*** The records ***
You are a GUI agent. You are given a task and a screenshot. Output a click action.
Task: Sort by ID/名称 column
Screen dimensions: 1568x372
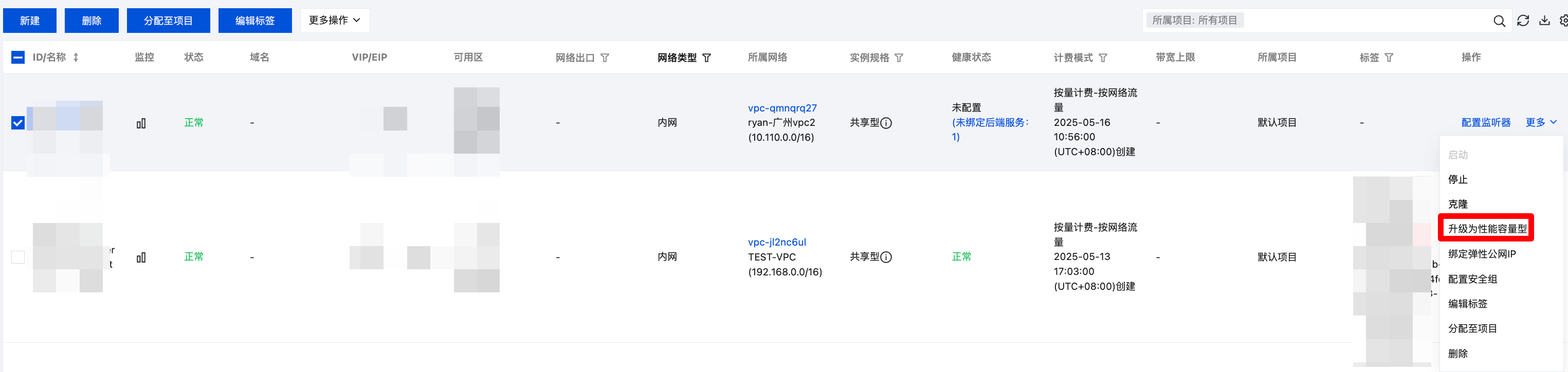click(76, 57)
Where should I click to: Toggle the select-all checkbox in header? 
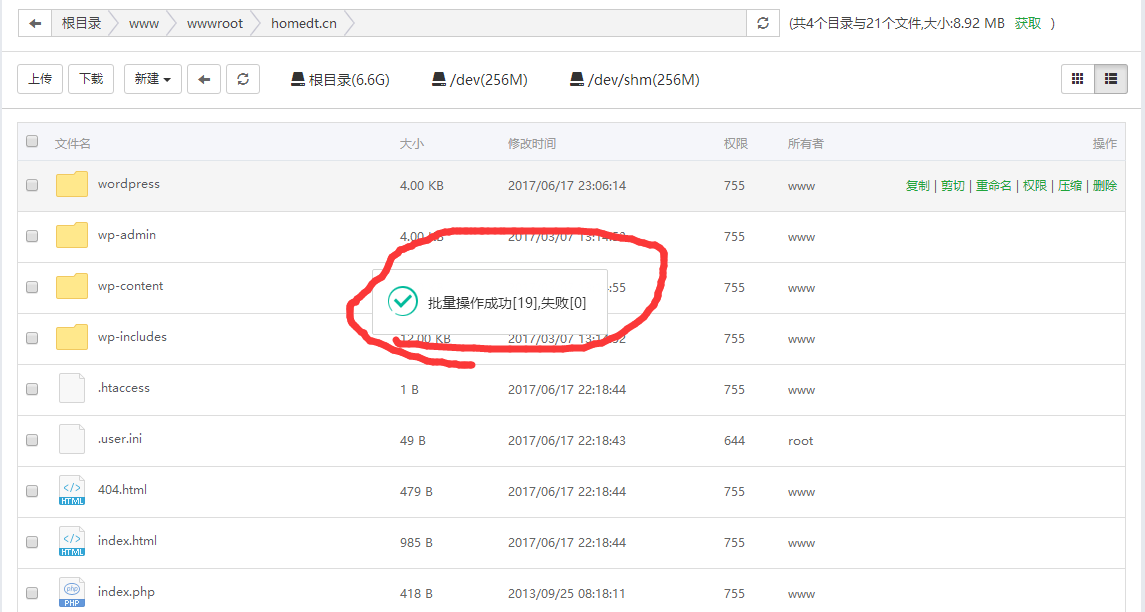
*** End of The records ***
What the task requires. What is needed is an exact copy of the entries above, with no images in it.

Task solution.
You are a GUI agent. You are given a task and a screenshot. Output a click action.
Task: Sort by ID/名称 column
Screen dimensions: 1568x372
click(76, 57)
Where should I click to: Toggle the select-all checkbox in header? 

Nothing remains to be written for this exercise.